RECORDED INFORMATION:
■ ■ ■

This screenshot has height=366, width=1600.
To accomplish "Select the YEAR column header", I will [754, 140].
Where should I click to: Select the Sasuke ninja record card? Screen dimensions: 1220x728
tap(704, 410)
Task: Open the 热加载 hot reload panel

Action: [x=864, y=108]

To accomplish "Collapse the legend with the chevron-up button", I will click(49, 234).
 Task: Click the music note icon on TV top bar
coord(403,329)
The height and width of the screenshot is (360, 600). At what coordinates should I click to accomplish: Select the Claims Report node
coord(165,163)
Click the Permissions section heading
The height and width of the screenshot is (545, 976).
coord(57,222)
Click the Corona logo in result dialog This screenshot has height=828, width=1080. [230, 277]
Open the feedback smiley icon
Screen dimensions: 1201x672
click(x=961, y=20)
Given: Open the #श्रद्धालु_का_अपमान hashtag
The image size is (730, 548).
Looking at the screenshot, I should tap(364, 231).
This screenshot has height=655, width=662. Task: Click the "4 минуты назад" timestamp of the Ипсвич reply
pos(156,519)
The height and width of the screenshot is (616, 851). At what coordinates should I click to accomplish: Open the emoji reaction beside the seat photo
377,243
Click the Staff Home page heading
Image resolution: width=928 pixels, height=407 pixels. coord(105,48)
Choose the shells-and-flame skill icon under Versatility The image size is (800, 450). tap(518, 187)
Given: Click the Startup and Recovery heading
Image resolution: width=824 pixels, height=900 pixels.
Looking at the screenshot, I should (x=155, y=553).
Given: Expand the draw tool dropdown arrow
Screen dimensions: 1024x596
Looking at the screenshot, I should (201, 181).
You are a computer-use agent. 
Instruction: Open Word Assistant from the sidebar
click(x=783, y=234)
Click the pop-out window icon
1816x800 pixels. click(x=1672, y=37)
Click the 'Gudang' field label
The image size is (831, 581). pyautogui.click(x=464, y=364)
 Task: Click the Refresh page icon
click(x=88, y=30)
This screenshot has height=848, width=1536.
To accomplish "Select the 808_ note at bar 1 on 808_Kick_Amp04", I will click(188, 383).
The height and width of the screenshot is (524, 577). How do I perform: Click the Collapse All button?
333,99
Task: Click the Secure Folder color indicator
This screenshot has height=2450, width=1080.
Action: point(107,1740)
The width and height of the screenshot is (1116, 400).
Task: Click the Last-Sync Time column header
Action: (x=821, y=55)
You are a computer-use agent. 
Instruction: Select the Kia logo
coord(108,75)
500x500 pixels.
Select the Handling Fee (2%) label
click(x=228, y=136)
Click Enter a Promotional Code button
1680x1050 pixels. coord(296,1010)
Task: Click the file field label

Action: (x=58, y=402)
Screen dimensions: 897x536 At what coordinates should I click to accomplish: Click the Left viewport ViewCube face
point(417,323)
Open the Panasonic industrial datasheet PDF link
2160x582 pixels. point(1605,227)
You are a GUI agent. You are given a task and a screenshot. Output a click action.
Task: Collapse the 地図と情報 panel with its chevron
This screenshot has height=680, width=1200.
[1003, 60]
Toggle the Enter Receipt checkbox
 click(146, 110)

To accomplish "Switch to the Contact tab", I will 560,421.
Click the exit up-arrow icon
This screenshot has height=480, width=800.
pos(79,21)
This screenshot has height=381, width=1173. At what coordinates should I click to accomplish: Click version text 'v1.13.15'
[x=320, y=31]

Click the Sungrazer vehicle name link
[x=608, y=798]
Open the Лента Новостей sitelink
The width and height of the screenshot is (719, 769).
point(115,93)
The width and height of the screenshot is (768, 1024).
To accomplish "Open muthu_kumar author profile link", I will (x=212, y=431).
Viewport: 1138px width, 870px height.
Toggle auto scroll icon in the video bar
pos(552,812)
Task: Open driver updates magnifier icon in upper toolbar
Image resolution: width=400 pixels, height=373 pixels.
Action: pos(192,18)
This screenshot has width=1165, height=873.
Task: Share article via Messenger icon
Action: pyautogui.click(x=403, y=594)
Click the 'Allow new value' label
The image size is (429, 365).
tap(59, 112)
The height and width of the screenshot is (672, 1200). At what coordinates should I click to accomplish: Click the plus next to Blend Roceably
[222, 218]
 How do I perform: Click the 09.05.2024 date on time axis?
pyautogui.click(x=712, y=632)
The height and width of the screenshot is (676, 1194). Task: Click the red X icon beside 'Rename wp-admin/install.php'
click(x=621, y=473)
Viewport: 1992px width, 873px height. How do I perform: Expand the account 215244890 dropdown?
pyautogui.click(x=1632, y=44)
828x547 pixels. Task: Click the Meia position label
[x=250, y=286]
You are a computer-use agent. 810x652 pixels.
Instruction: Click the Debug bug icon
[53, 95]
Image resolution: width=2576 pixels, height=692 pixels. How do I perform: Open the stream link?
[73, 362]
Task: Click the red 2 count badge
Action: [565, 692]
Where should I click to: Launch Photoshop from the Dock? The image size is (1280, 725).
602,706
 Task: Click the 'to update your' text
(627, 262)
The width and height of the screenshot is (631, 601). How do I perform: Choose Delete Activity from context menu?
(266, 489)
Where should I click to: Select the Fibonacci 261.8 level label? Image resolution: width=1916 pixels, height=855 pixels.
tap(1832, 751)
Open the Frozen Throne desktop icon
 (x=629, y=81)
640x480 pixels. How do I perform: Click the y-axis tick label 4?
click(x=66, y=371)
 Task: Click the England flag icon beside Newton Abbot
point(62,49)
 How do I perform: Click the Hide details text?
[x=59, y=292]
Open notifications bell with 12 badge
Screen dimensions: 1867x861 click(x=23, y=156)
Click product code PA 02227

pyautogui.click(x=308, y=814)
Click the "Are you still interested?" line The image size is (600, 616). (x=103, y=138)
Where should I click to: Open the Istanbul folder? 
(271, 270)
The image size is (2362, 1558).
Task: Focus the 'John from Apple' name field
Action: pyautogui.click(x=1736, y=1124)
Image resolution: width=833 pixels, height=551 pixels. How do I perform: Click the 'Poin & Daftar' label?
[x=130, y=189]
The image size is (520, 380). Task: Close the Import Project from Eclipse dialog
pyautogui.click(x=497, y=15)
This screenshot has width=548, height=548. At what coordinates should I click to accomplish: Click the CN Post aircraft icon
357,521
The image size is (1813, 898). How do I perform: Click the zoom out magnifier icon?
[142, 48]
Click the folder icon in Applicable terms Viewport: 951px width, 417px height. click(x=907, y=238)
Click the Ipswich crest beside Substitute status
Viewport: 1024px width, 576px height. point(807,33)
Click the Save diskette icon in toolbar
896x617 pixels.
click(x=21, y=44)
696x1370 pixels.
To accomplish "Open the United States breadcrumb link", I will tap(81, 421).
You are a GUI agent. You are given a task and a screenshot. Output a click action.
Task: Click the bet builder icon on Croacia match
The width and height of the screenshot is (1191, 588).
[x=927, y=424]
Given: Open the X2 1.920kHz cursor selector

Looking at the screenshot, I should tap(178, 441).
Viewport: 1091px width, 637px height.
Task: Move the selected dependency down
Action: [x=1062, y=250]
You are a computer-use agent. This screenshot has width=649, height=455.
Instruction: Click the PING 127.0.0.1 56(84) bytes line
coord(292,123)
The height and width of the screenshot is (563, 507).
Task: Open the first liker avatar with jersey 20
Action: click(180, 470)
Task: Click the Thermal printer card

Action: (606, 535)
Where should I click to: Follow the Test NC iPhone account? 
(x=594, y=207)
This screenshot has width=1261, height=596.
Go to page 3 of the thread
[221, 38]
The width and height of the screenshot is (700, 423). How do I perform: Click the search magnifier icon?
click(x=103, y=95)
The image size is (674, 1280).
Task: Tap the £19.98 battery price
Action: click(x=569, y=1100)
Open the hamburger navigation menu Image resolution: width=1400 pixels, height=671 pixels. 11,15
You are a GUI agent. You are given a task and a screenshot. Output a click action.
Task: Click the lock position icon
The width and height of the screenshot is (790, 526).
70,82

■ ■ ■

WORK TO BE COMPLETED:
List every line above containing the word "computer".

OUTPUT FOR THIS TASK:
You are a computer-use agent. 
You are a computer-use agent. 
You are a computer-use agent. 810x652 pixels.
You are a computer-use agent. This screenshot has width=649, height=455.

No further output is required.